- **Selected passage**
****************************************

NOTE: This article previously appeared in the Mid Atlantic Real Estate Journal in June 2009 and is slated to appear in the Mann Report in December.
By Seth A. Leeb, AIA
Immediate Past President, New Jersey Chapter, American Institute of Architects
Seth A. Leeb, AIA, immediate past present of the New Jersey chapter of the American Institute of Architects (AIA-NJ) is the principal of Seth A. Leeb Architect in Parsippany, N.J., which specializes in home additions and remodeling. He says that homeowners frequently make the mistake of not hiring an architect to lead their home-building or remodeling project. In this Q & A he addresses the issue of why the architect is important to the home-building team.
Why should the architect be the lead professional?
The architect wears many hats. He is the visionary who comes up with the concept. He develops the plans, does the construction drawings and understands the codes. He is also the communicator. He has to communicate ideas to both the homeowner and the builder. Sometimes he is the referee between the homeowner and the builder. He also has to communicate with subcontractors such as cabinetmakers, kitchen designers or interior designers — even the landscape architect or designer. So the architect plays many different roles. But he — or she — coordinates all these efforts. He is the orchestrator.
Has this always been the case?
In the past, it was even more so. Centuries ago, the architect was the master builder. He was the architect, the contractor, everything. Architects can’t do everything anymore, but they are still the leader. In residential architecture, the architect is the designer-visionary, but he also has to be able to understand the different aspects and bring them together. That doesn’t mean the architect has to know what all four wires in the structured cable are, but he has to understand the need for structured cable and who to coordinate with on it. The architect as lead professional on the design or construction team is still very relevant and brings incredible value to a project. And an architect who is a member of AIA contributes an added level of professionalism and ethical standards.
Why do homeowners think they can undertake a project without an architect?
Often homeowners ask themselves, “Do we really need an architect?” — even for big additions. Or maybe the word “architect” doesn’t even cross their minds. They think, “I’ll hire a general contractor. I just want a one-room addition out the back.” I’ve taken over many projects where this has happened. Other architects have too. The general contractor sometimes says “Yeah, I can handle it,” but the outcome is often very disjointed. The homeowner has hired a contractor, an interior designer and a kitchen designer, for example. They each have their own ideas, but nobody other than the homeowner is trying to mesh everything together. Nobody is there to look at the big picture.
What should the role of the contractor be?
The role of the contractor is to make the vision physical. The architect’s role is to create the vision and then coordinate the components to make the vision physical. But the contractor isn’t the designer. He may have a set of design skills — and a lot of contractors do — but he doesn’t have the training that the architect has. One of the skills that an architect learns is problem solving. He learns how to pick something apart, look at all the pieces and then bring the pieces together. That’s what you have in a construction project — a lot of little pieces that the architect brings together into a whole. The contractor then builds that whole. I look at it as a three-way team: the architect, the owner and the contractor. All are working together to accomplish the goals of the owner.

****************************************

Dataset excerpt
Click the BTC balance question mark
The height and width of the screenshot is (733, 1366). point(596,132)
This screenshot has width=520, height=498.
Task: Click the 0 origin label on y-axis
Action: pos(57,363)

****************************************

- **Task instructions**
[1] According to the Q&A on the architect's role, what was the architect centuries ago?
[2] In two sentences, what does the Q&A on the architect's role say?
[3] Write the next part of the Q&A on the architect's role, picking up after its final answer.

- **Final answers**
[1] The master builder, who served as both architect and contractor.

[2] Seth A. Leeb argues that the architect should lead a home-building or remodeling project, because he creates the vision, develops the plans and drawings, understands the codes, and coordinates the homeowner, builder and subcontractors. He warns that homeowners who hire only a general contractor and separate designers often get a disjointed result, and he sees the architect, owner and contractor as a three-way team working toward the owner's goals.

[3]
What are the drawbacks of letting the contractor play the role of lead professional?
An addition designed by a contractor may come out okay; it may even come out nice. But maybe the contractor’s forte is moldings and spaces, but not lighting. Or maybe he’s good with lighting, but not finishes. Maybe he’s good with everything, but not the landscape and how it’s integrated into the site. The architect knows that the most important element is how the addition is integrated with the rest of the site. Also, an architect in the lead can prevent other problems. Maybe there are water issues. Yes, the contractor can put drainage in, but it’s better if the drainage is integrated into the design and the landscape and the other components.
What about homeowners acting as their own designers?
A lot of homeowners say, “I sketched it out a little bit.” That’s great, but it’s not going to get them the building permit and it’s not going to meet the codes and it’s not going to get an honest bid from a contractor. It’s just going to get their ideas down on paper. But some homeowners think they can give that sketch to the contractor and the contractor will build it. Fifteen years or more ago it was different. We weren’t as litigious a society. Contractors don’t want to do that anymore. They don’t want the liability. Most contractors want to work with an architect. They want to see a blueprint and architectural drawings so they know they’re bidding apples to apples against the next guy. They also know that they won’t have to worry about guessing in the field — that it’s all there in the blueprints.
What about building codes? Whose responsibility are they?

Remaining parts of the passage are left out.